Certified medication aides are actually nurses’ aides to begin with, and have to have a solid understanding of fundamental patient care. As the staff members having probably the most firsthand patient contact, nurses’ aides are in charge of observing and reporting pretty much any change in their patients’ condition. They have to properly understand the legal and ethical limits of their position, which does not enable them to change a patient’s medicines, give injections or initiate intravenous drips. Medication aides must have knowledge of medical and pharmacological terminology, and manage medicines for a large number of patients without making medication dosage errors or providing prescription medications to the wrong patient.
Principal CMA Duties
The medication aide’s responsibility is offering routine daily medicines, either prescription or non-prescription, to patients whose condition and drug routines are stable. The aide has a checklist of patients and prescription medications every day, and must administer medications in the specified dosage at the appropriate time. The aide must make sure that the patient definitely ingests the medications, which can be an issue with defiant patients or those with dementia. A warm and reassuring manner can be beneficial to win the patient’s more than willing compliance. If the medication aide notes a change in the patient’s vital signs or behavior, or any other indication of negative effects from a prescription medication, it must be reported to the charge nurse.
Acting as a CNA
When they’re not actively dispensing prescriptions or preparing medications for the subsequent set of rounds, certified medication aides go back to the roles they share with other certified nurses’ aides. Those incorporate basic hands-on nursing care, such as washing and feeding patients, assisting them with toilet visits and basic hygiene, or supervising their involvement in exercise or physical therapy. When working as a nursing aide, the aide is monitored by practical or registered nurses. Supervision for medication aides must come from the registered nurse serving as charge nurse for that shift.

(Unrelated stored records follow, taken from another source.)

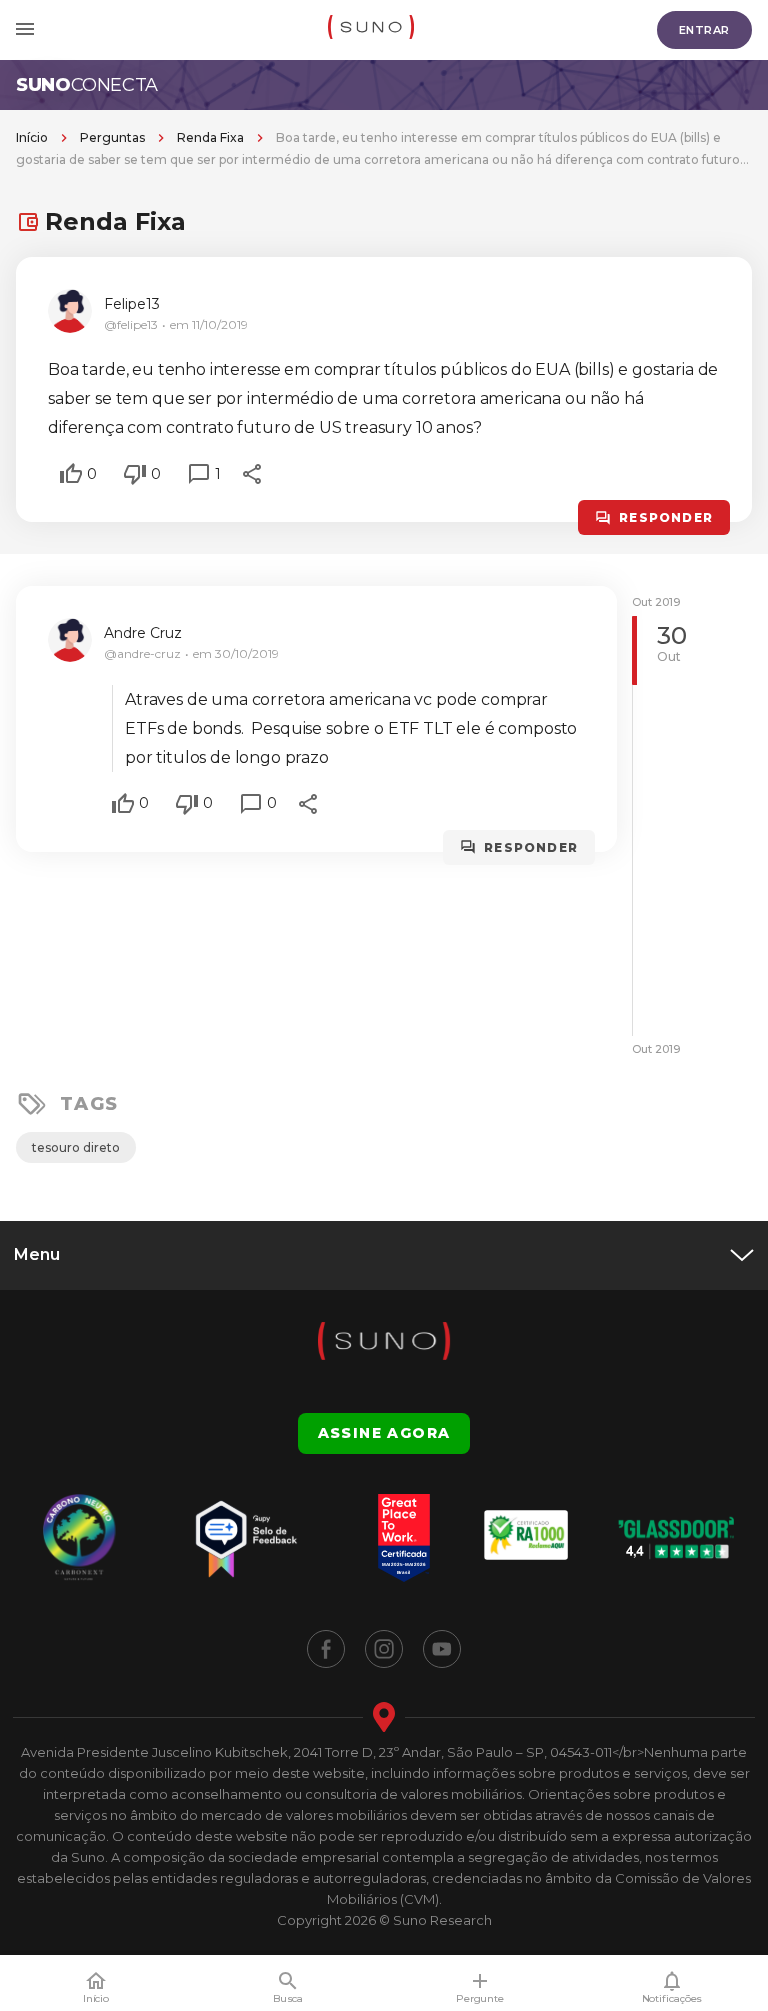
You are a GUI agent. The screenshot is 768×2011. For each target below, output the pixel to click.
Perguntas (112, 137)
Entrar (704, 30)
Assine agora (384, 1433)
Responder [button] (666, 517)
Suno (87, 85)
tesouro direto (76, 1147)
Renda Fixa (210, 137)
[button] (71, 474)
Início (32, 137)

In the majority of states, medication aides must work initially as certified nurses’ aides or nursing assistants. Some train on the job, but a lot of states require CNAs to graduate from a formal training program lasting up to one year. They’re additionally required to pass a state licensing examination. Not all states allow the use of medication aides, and those that do vary widely in their training qualifications. They can range from as little as four hours’ training to as much as 100 hours. Some states oversee their own licensing examinations. Others recognize a certification exam administered by the National Council of State Boards of Nursing, which awards the Certified Medication Aide credential.